麦芽を発酵させた炭酸飲料「ホッピー」はその昔ビールがまだ高級品とされていた時代に代用品として愛飲されていたノンアルコールビアテイスト飲料(正確には0.8%)。癖のない甲類焼酎をホッピーで割って呑むのがオーソドックスなスタイルでした。ビールが一般に普及するにつれて次第に姿を消してしまいましたが、近年人気が高まりを見せ、すでに定着しつつあります。

人気の秘密の一端として、焼酎とホッピーを自分で割るのが一般的なのでアルコールの濃度を好みに調整できる点があります。ホッピーを置いているお店なら大抵は、ホッピーと焼酎のセットだけではなく、追加の焼酎(ナカと呼びます)、追加のホッピー(ソトと呼びます)が注文できるようになっています。
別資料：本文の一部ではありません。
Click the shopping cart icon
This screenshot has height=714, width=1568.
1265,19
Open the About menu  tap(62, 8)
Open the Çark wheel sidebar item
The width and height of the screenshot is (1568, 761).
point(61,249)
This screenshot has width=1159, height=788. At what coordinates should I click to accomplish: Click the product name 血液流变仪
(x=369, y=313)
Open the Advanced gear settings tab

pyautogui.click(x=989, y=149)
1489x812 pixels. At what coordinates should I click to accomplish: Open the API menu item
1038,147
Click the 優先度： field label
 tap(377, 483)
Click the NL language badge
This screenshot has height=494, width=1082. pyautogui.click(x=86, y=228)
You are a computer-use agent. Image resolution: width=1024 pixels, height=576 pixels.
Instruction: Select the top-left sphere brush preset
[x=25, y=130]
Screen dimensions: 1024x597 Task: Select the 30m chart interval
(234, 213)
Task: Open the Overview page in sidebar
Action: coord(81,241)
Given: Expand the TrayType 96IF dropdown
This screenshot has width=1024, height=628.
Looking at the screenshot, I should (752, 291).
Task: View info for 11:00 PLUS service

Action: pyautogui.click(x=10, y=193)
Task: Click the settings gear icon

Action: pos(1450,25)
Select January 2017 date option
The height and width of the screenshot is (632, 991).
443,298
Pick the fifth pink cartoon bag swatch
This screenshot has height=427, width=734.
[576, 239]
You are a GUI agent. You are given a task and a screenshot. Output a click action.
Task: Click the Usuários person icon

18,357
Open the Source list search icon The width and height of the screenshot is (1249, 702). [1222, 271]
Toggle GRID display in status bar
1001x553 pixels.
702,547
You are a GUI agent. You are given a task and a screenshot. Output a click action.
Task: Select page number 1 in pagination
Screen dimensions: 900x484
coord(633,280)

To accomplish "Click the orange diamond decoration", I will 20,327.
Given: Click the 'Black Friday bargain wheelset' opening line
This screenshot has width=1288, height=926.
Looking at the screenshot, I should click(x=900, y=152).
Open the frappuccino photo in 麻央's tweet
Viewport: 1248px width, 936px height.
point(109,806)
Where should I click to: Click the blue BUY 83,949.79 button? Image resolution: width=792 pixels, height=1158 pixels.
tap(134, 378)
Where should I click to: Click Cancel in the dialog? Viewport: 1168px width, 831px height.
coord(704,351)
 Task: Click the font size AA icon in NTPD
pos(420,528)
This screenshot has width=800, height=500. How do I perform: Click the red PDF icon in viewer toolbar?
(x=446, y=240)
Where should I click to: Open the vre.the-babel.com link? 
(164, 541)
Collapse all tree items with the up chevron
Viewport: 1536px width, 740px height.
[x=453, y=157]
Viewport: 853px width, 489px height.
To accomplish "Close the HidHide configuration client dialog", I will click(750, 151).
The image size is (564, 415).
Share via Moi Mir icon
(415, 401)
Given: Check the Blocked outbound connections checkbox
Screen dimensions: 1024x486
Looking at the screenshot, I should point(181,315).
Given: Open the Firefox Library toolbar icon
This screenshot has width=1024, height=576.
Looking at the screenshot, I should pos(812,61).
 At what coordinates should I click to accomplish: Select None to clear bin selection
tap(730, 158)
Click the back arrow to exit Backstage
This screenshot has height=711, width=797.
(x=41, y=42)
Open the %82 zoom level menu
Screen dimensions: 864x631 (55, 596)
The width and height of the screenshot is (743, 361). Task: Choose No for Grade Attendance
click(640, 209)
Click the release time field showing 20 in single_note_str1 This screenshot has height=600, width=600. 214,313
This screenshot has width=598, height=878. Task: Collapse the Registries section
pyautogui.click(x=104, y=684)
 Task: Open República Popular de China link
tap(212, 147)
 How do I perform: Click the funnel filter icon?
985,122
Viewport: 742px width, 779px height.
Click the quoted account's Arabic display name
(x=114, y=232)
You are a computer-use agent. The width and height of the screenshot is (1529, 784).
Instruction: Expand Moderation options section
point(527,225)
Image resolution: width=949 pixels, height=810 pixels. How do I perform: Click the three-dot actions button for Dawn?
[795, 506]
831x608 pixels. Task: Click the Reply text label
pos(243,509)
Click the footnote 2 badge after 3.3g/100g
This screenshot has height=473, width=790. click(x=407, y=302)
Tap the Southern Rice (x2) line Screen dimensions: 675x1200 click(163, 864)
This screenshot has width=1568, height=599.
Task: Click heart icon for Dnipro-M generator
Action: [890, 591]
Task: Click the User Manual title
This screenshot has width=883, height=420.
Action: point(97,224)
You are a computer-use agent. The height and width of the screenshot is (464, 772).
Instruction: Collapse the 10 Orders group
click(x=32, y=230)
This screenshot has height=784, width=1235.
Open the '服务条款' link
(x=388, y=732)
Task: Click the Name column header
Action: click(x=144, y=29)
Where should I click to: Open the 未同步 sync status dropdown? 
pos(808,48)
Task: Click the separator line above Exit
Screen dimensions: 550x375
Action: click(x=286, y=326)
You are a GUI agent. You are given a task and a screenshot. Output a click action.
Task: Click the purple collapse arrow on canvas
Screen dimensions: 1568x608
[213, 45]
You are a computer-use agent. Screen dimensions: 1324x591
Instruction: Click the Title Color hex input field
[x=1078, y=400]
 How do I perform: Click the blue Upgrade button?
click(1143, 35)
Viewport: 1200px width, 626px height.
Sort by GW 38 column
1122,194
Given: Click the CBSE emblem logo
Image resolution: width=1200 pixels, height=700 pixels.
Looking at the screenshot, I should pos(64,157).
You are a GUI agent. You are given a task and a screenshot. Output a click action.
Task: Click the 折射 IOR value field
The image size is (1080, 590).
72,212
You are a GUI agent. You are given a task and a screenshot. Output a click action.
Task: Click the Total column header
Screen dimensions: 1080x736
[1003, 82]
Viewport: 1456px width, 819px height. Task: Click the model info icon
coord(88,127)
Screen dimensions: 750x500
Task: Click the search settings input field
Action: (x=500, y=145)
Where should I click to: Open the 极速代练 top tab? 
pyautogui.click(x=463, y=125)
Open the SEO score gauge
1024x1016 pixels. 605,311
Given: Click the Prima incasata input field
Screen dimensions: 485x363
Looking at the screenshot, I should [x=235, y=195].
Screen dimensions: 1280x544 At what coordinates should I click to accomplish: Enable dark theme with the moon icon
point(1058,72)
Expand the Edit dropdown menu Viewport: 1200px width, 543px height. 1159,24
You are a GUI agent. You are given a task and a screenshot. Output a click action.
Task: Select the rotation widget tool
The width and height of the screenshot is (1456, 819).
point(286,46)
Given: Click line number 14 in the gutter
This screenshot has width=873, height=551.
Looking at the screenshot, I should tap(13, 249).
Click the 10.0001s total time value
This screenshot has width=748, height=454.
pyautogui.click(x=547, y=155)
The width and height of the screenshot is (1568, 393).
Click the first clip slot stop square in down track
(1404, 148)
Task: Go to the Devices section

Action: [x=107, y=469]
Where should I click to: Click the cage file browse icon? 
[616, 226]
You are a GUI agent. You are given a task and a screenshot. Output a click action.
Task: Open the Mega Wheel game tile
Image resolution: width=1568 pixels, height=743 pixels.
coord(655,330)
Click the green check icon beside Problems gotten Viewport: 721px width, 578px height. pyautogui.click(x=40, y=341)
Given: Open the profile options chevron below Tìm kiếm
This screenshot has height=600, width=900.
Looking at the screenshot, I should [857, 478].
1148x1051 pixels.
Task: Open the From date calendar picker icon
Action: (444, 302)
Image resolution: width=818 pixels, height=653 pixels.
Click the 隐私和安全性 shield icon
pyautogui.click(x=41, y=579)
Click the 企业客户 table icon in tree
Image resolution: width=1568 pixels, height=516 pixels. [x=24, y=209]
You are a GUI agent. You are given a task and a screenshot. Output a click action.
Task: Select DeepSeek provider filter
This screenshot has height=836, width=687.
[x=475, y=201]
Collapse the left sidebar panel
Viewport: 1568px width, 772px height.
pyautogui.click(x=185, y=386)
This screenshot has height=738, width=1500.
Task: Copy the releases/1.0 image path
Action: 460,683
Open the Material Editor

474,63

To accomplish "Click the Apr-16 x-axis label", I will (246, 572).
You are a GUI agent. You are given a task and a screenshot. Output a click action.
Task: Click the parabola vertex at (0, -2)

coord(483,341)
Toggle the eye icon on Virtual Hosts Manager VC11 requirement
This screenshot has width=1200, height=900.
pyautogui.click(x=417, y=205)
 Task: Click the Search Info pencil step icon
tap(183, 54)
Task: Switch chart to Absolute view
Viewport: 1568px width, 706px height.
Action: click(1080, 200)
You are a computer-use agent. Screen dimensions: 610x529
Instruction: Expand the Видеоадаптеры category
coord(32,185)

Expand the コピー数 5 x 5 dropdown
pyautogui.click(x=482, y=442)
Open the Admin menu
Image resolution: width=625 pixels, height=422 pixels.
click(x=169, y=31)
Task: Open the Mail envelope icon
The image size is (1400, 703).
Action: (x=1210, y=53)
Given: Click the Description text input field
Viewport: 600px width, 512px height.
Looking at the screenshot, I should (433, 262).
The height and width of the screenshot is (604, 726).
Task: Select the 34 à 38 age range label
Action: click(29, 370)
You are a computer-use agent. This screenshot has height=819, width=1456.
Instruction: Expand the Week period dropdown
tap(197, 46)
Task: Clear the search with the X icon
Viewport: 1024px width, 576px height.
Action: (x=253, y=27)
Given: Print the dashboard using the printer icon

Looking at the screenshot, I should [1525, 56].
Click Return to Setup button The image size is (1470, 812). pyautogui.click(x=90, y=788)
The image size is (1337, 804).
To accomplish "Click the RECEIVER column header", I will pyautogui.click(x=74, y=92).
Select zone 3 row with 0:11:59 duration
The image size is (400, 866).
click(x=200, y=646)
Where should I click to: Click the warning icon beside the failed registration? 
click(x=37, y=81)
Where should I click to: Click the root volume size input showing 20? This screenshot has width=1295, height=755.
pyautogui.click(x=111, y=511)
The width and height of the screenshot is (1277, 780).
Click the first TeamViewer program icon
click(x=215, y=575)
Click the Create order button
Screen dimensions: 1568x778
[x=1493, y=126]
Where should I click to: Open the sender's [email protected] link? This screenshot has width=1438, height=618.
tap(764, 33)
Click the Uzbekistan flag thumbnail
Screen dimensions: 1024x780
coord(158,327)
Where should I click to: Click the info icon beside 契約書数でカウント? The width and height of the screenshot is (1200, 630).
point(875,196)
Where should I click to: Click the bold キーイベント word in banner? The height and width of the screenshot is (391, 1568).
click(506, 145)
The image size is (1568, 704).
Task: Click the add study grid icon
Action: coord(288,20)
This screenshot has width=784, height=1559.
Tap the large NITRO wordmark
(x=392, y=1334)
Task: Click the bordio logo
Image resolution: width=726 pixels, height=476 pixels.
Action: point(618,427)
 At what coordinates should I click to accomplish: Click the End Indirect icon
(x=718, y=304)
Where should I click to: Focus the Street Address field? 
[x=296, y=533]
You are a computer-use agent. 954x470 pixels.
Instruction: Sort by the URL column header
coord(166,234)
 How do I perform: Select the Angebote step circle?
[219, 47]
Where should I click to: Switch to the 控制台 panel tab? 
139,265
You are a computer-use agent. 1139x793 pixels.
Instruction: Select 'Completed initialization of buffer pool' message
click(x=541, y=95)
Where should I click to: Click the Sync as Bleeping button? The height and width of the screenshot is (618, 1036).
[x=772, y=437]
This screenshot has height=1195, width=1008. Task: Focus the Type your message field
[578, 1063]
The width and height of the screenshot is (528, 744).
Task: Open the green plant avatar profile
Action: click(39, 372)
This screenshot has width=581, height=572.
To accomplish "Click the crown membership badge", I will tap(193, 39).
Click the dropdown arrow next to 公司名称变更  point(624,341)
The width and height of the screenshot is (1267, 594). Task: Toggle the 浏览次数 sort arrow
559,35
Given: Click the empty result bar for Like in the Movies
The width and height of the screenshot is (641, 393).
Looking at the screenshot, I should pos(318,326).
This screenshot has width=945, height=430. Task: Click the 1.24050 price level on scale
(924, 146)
そのため、濃度の調整は自由自在! お酒が弱い人にも親しみやすいんです。さらに低カロリー、低糖質、プリン体ゼロ。健康志向の方にもとっつきやすいのは大きなメリットです。ホッピー単体で飲んでももちろんおいしく飲めます。

さらに言えば、ベースとなるお酒も自由自在にチョイスできることも人気の理由と言えるでしょう。お酒のバラエティの少なかった昔と違い、多様なお酒が気軽に楽しめる現代では甲類焼酎ではなくリキュールやワインなどで割ってカクテルのように楽しむ方が増えているのだとか。今やホッピー専門店を掲げる店があるほどの人気。あくまで筆者の個人的嗜好に過ぎませんが、甲類焼酎ではなく、香り高い芋焼酎やむぎ焼酎がお気に入り(焼酎好きの方からは怒られるかも)。

東京都調布市に工場があり、現在のところ、すべてのホッピーがここで製造されています。ピンク色の派手な配送トラックは「ホピトラ」と呼ばれ、遭遇すると幸運が訪れるなんて話もあるそうです。

ちなみにホッピーにはノーマルの白と香ばしい黒の2種のフレーバーがあるのですが、実はそれ以外にホッピー誕生55周年記念のプレミアムなホッピー55ホッピー(通称赤ホッピー)もあるのだとか。こちらはなかなか置いている店の少ないレアな一本。見かけたら試してみる価値ありです!